* Exercise brief:
Scan the material below for every line with the string "computer", and copy those lines.

※

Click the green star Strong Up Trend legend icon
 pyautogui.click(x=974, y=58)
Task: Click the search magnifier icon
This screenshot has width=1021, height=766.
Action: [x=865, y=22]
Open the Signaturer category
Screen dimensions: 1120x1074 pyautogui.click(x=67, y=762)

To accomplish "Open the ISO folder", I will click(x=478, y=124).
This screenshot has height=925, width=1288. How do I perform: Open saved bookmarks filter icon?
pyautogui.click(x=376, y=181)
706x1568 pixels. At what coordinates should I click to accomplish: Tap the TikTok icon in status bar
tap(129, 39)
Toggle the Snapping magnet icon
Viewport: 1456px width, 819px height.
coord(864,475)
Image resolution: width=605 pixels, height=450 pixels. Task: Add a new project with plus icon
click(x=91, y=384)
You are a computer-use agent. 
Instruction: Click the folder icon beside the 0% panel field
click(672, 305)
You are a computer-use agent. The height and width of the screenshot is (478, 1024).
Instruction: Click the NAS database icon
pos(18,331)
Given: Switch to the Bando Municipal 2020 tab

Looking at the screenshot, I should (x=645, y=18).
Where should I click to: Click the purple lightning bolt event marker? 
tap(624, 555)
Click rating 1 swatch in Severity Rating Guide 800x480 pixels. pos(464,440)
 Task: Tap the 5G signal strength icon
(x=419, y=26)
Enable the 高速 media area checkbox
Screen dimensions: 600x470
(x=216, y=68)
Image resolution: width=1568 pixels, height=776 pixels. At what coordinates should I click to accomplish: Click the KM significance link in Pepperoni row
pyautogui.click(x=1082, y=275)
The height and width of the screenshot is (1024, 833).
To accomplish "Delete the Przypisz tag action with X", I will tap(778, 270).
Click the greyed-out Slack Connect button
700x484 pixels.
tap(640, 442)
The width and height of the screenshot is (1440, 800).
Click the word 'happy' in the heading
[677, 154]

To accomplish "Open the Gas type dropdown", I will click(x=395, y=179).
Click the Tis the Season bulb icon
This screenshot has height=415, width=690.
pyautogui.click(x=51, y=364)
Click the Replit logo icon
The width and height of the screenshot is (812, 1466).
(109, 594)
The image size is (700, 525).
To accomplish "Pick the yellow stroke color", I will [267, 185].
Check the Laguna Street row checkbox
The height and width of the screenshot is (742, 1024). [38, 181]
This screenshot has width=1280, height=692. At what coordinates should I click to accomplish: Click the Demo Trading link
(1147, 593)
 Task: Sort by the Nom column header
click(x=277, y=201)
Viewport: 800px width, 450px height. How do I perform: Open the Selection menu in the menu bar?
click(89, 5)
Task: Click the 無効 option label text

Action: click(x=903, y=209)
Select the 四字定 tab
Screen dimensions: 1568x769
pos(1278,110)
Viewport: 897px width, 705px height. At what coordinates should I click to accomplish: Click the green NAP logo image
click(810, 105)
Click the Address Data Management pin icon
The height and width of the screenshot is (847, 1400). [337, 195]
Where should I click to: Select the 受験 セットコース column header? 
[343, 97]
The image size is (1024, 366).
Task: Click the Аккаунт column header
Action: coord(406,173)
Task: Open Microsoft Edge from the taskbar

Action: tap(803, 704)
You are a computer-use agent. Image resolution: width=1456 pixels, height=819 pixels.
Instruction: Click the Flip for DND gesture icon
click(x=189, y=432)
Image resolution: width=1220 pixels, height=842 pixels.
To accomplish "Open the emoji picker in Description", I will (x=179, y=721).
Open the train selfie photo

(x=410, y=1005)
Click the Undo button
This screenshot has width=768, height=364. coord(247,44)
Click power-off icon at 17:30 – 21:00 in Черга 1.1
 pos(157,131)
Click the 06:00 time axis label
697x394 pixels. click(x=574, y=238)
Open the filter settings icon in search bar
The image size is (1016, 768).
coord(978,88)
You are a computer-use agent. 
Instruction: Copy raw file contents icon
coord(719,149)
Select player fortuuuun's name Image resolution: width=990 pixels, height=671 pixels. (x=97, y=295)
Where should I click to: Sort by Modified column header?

※

* Response:
You are a computer-use agent. 
You are a computer-use agent. The height and width of the screenshot is (478, 1024).
You are a computer-use agent. Image resolution: width=1456 pixels, height=819 pixels.
You are a computer-use agent. 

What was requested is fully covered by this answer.